The United Ukraine Ballet: Swan Lake review [Melbourne]

Buoyed by pristine classical technique, The United Ukraine Ballet presents a charmingly traditional staging of perennial ballet favourite Swan Lake.

Formed a mere six months ago, the organisational standard of The United Ukraine Ballet is impressive indeed. Inspired and moved to serve the displaced dancers of Ukraine, the vision and drive of artistic leader Igone Jongh is already reaping ample rewards. The young company is characterised by a well-matched team of dancers who clearly take great joy and pride in their craft.

Although their work is listed in the program as “Swan Lake Reimagined by” the staging and choreography of Elena Glurjidze assisted by Sara Knight is thoroughly and pleasingly traditional. With a clear focus on dance, the number of divertissements seems a little higher. Storytelling elements are crystal clear, supported by the shared elegance of the performance of moments of mime. 
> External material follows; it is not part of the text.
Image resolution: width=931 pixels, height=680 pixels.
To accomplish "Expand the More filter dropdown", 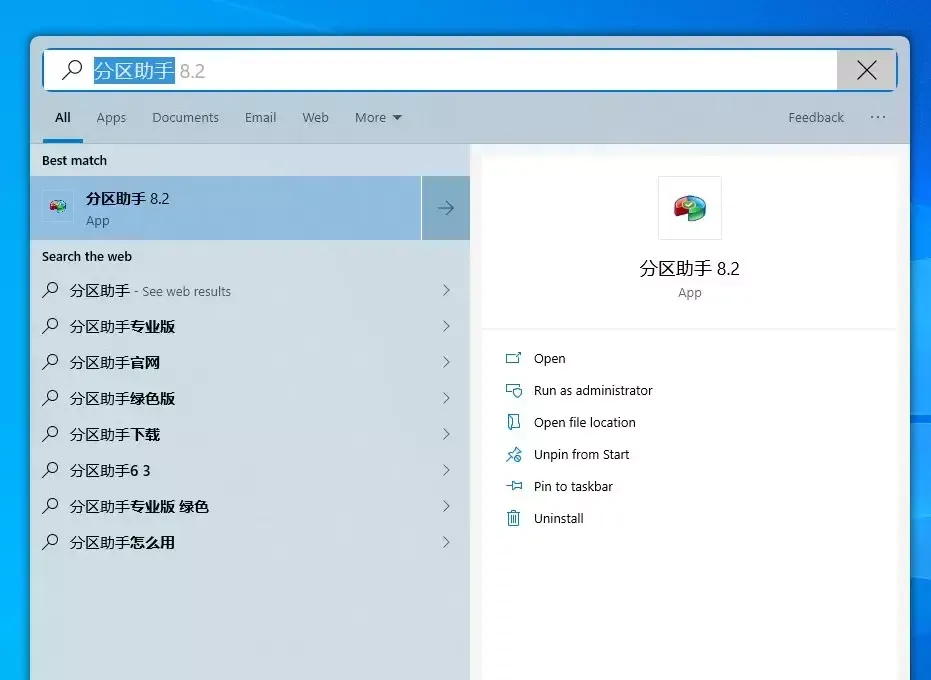I will (378, 117).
Glurjidze and Knight have the character of Benno as a merry court jester. Given the difficult state of world affairs, none more so than for the people of Ukraine, the choice to use the happy ending of the story is a very well-judged choice. 

Attracting a hefty crowd to the vastly capacious Plenary, the ever-popular Swan Lake is seen in its pure, time-honoured form. While modern scenic design has moved on from the painted backdrops seen here, the gold and midnight blue arches of the Royal Palace Ballroom are suitably grand, the opening of act two drawing applause from the opening night audience. Frosty overhead branches set the atmosphere for the iconic scenes by the lake. 

Set design may be somewhat dated but the costumes are utterly lovely. Even better, the dancers really know how to move in them to make the best of the designs. The combined result is suitably otherworldly, conjuring a distant magical kingdom to delightful effect.

Spoilt by the quality of Orchestra Victoria, local audiences may find the recorded music underwhelming; ultimately, however, it is all about the dance, and the innate technical prowess of the company is a pleasure to behold. 

To watch Kateryna Chebykina as Odette and Odile is to see a true prima ballerina at work. Chebykina completely inhabits the dual roles, projecting the compelling characters with every atom of her body. Chebykina draws the audience close with her heart rending work as Odette and then projects frosty vanity as Odile. In a striking highlight, as Odette is drawn offstage at the end of act one, Chebykina creates swan-like ripples in her arms as though they were made of jelly.

Charismatic principal Oleksii Kniazkov deftly judges his stage presence as Prince Siegfried, commanding attention and yet capturing the gentle loneliness of the young prince. As with a great many of his colleagues, Kniazkov executes the pillowiest of leaps, and proves the master of the rapid circular jetés. 

A elegantly matched pair, Chebykina and Kniazkov generate strong chemistry, and engagingly drive the romantic heart of the story. 

Pavlo Zurnadzhi is a clear crowd favourite as the cheeky Jester. Zurnadzhi’s comic work is perfectly supported by stellar dance ability. 

Oleksiy Grishun makes for a devilish Rothbart, working his back feathered wings in fiendishly charismatic style. 

Ganna Surmina conveys a serenely regal presence as The Queen. Viktor Lytvynenko is a good sport as the helplessly harried Tutor. 

While each of the featured divertissements are beautifully performed, mention must be made of the Pas de Trois in act one. In a wonderful sequence, Daria Manoilo, Nikita Potapchuk and Vasylysa Nykyforova each dance with the flair and grace usually only seen in principal artists. (Click through the gallery below to see each of these dancers in action)

Following an enthusiastic reception at the curtain call, the dancers returned to the stage holding Ukraine flags as the State Anthem of Ukraine was played. This deeply moving sight was greeted by a full standing ovation from the highly supportive audience. 

Ideal family entertainment, Swan Lake will surely delight lovers of dance as well as inspiring younger dancers. 

Swan Lake plays at Plenary, Melbourne Conference and Exhibition Centre until 23 October 2022. For tickets, click here.

Swan Lake plays at Darling Harbour Theatre, ICC Sydney, 28 October – 5 November 2022. For tickets, click here.

Swan Lake plays at Adelaide Festival Theatre, 9 – 13 November 2022. For tickets, click here.

Photos: Ben Vella

Footnote: as a word of guidance to the good folk at MCEC, for the enjoyment and sanity of all, and for the respect of the artists, the presentation of classical works requires strict lock-out periods.